Thursday, September 27, 2012

A Reflection of Who I Am on Every Plate

The eloquence of food never fails to move me. You can express so much with food! The offer of a glass of water, or beer/ wine, even the type of roll you pass around your table. Food is an everyday part of your biography. What kind of biography are you writing?

I, for example, have some wonderful (homemade) chicken stock in the refrigerator right now. I could do so very many things with it. Soups, sauces, bases and bastings of shapes and dimensions heretofore unheard of in this kitchen could be created in the blink of an eye. In this particular instance, however, I believe there is a chicken and rice dish that has been repeatedly requested which will be elevated by the addition of my homemade stock.

A casserole is classic Americana. Few have missed the Donna Reed look-a-likes with their oven mitts and creepy Stepford smiles, manicured hands protected as she retrieves from her harvest gold oven The Bright Red Dish, almost uniformly yellow-ish on top. While this is a part of my narrative, I assure you that the classic homemaker image has nothing to do with my veggie-and-quinoa filled one-dish delights.

Tonight, for dinner, I will be making Bo Luk Lac. Vietnamese food is, far and away, some of the most fun in the world. I am certainly aware that some chefs, Anthony Bourdain amongst them, consider Vietnamese the epitome of fusion foods. Formerly French, with some US thrown in, and a lot owed to the last half-century of political shaping.... Vietnam has a lot to offer, from a culinary vantage point.

Bo Luk Lac is one of my favorite dishes. The translation is actually, "Shaken Beef." Cubes of beef are shaken in a wok (or in my case a really big, high-sided pan), after marinating in such tasty treats as oyster as well as fish sauce! Rice, usually accompanied by sliced tomato and occasionally cucumbers, etc., wait for the main event to join them on the plate, creating for me a deceptively simplistic plate whose complex and nuanced flavors apparently turn me into William Faulkner.

I sincerely hope that my food narrative is never boring. If I'm doing something 3 times a day, I am not the type of person to be happy doing it exactly the same way without fail. I embrace the history of the dishes I love to make. I also know that the choices I make with the knowledge I have is key in leading a healthy life. My casseroles are not what Donna Reed would recognize, and there will always be a place for Moroccan, Vietnamese, Peruvian dishes in my kitchen and on my palate. Have you been keeping your food journal? Look over it. What do your food choices come together to say? What's your food narrative?

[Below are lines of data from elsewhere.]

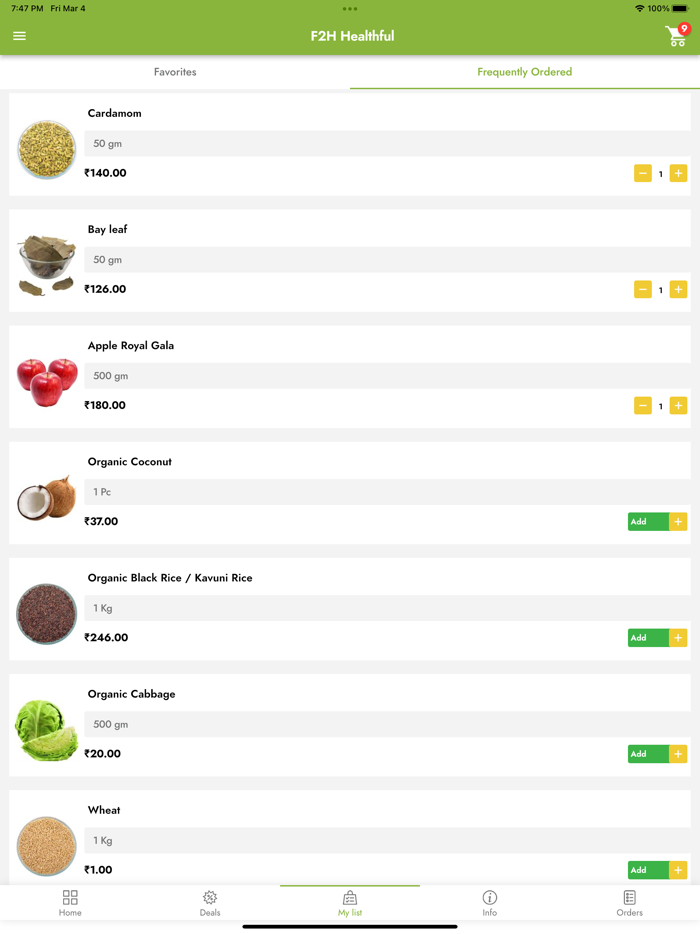The width and height of the screenshot is (700, 934).
Task: Open the Orders section
Action: click(629, 903)
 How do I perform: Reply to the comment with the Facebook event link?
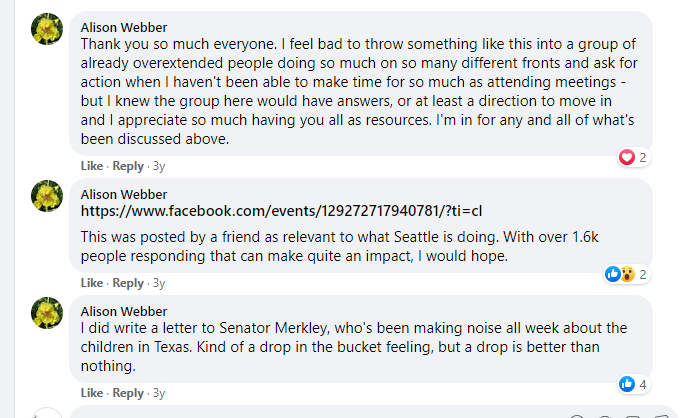128,283
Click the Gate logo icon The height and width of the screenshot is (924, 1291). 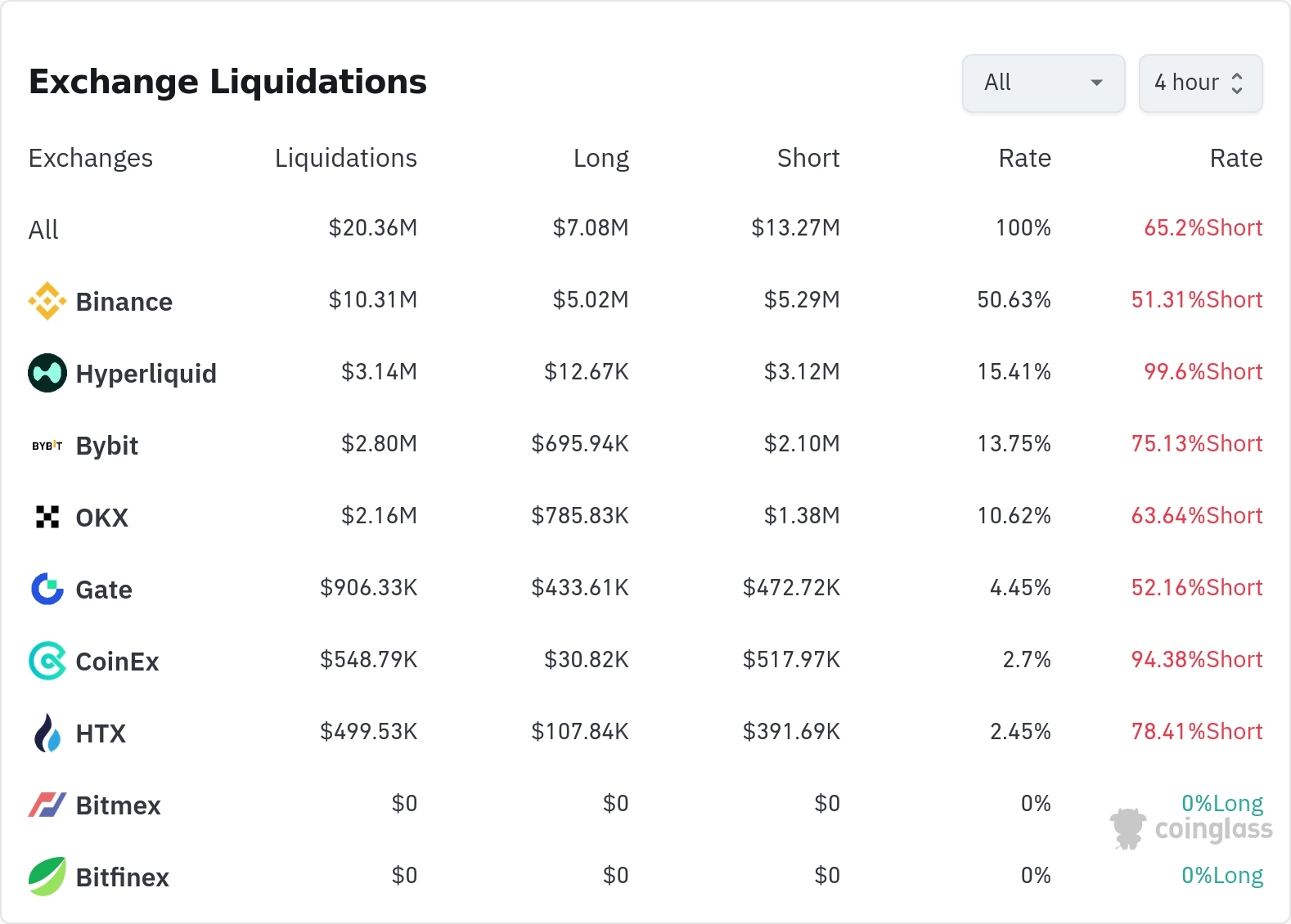tap(47, 589)

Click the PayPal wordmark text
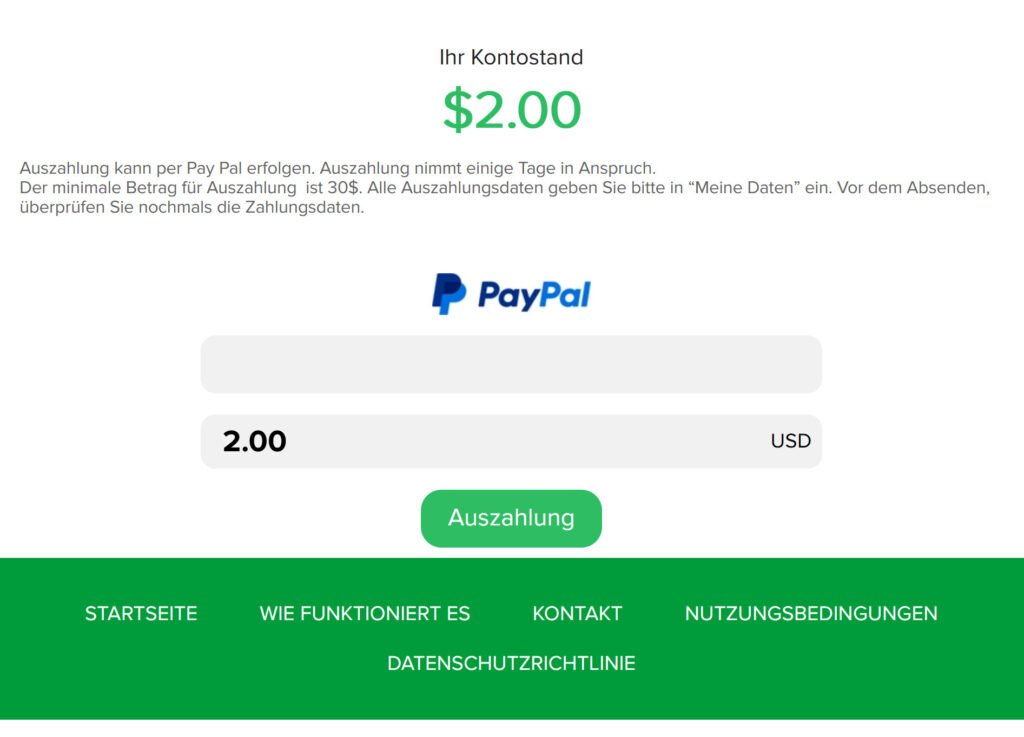[x=534, y=295]
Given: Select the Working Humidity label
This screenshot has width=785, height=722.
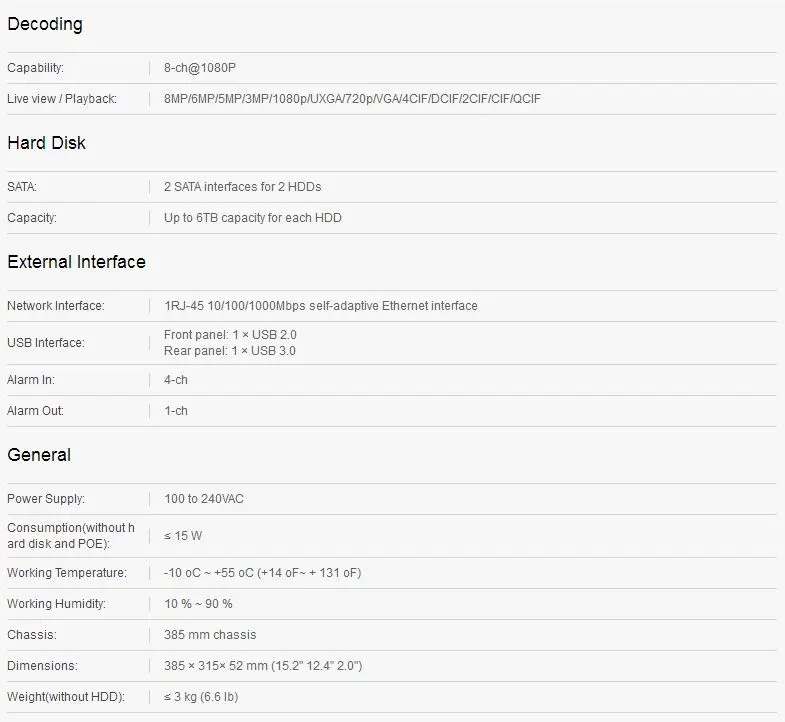Looking at the screenshot, I should (57, 603).
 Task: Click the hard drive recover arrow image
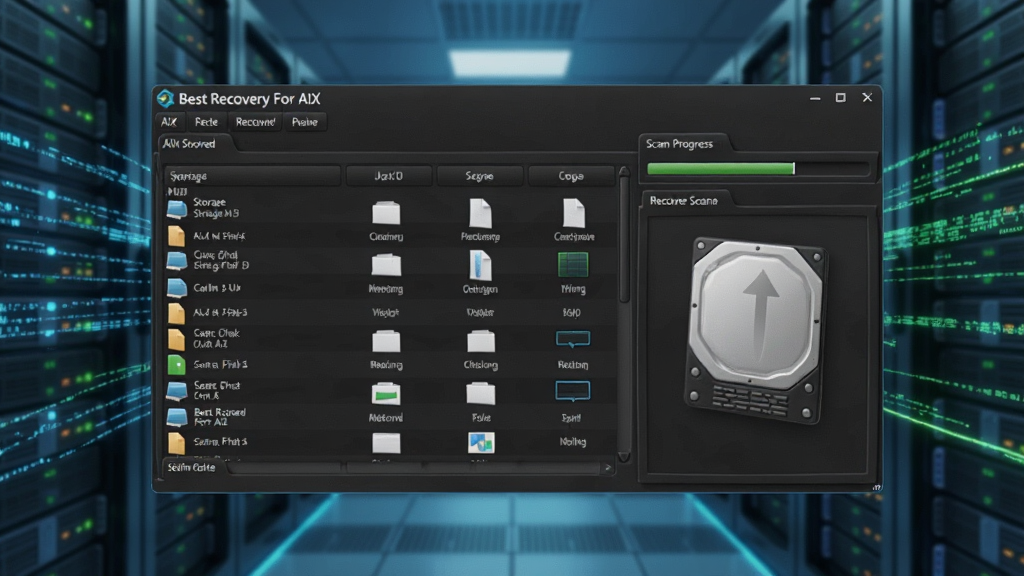[756, 330]
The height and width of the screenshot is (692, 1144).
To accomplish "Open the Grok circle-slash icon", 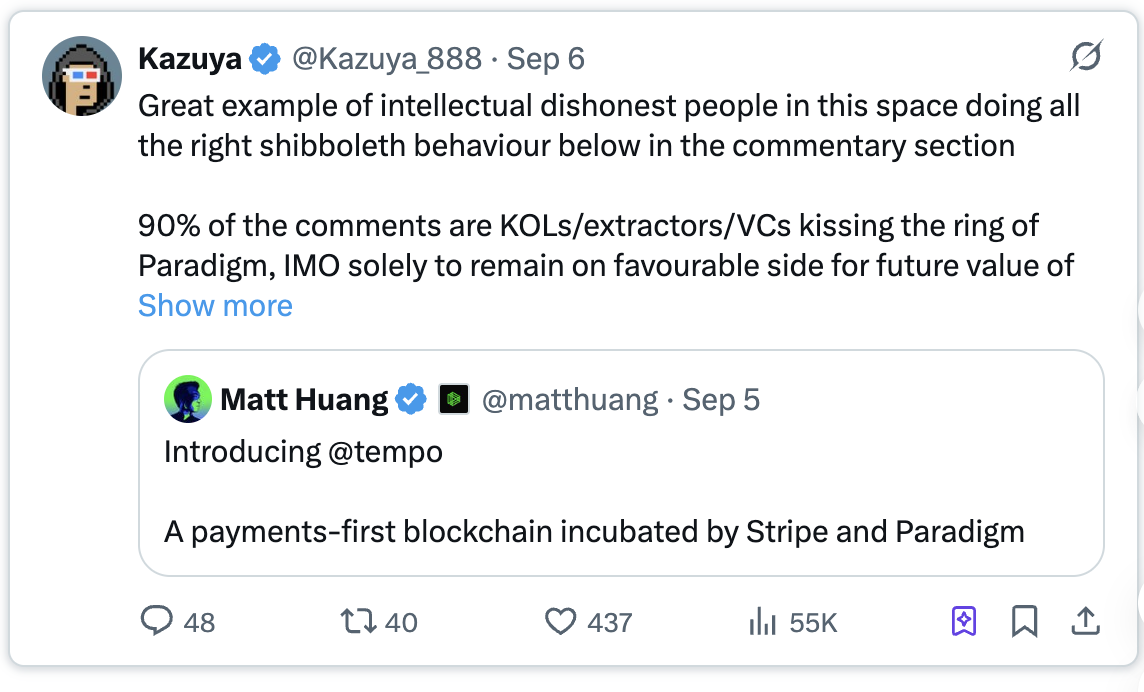I will pyautogui.click(x=1085, y=58).
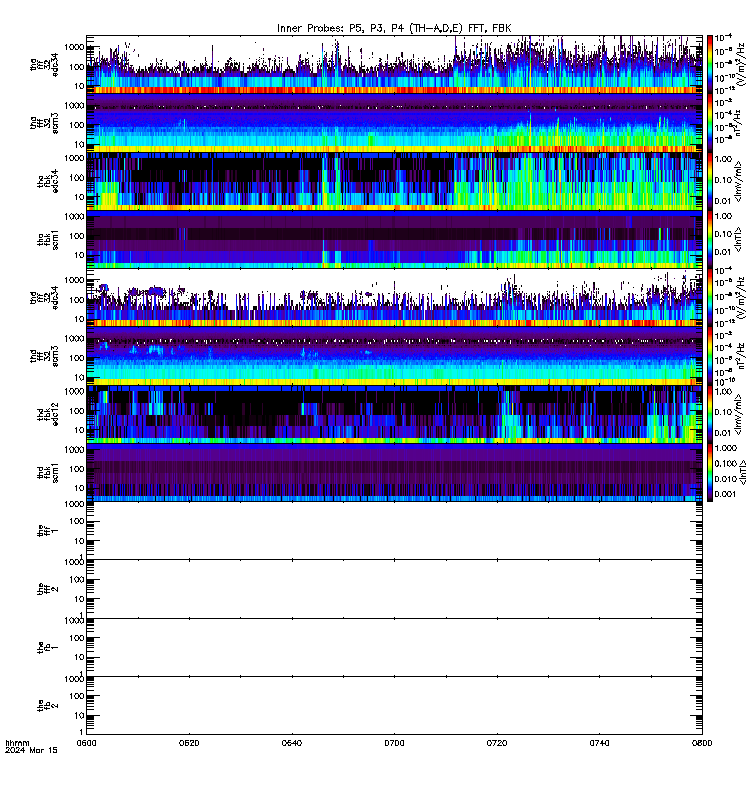
Task: Click the empty 'the fb 2' panel
Action: click(x=394, y=706)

Friday, September 14, 2012

A Change in Comfort

Comfort food has its place. I do not mean to suggest that eating fried chicken because you miss Fluffy Joe who was your next door neighbor years ago is the best possible remedy for your pangs of missed swingset chats. There are many people in this world for whom the expression of emotion through food becomes a completely unhealthy expression.

On the other hand, meals matter. I've written before about how Food Effects Mood. I've also written about how my conceptions of food change as my associations with food change. There was a time when my world could only be bettered by macaroni and cheese. My appreciation for mac-n-cheese continues to this day, but the idea of more than a half a cup of it at a time makes me nauseated. I have finally learned the lesson: good things should be measured as carefully as bad, and valued for their own merit, not as a bandaid to avoid what's wrong.

Last night I made grilled ginger and white pepper chicken, with rice and sugar snap peas in a teriyaki sauce. I thinned down the teriyaki sauce from traditional to more of a lightened salad dressing consistency. Tasty, fresh, refreshing and rejuvenating. I was comforted that I had found tastes I enjoy, that did not make me feel worse after eating.

I made food I am proud of, and that was far more satisfying than macaroni and cheese had ever been.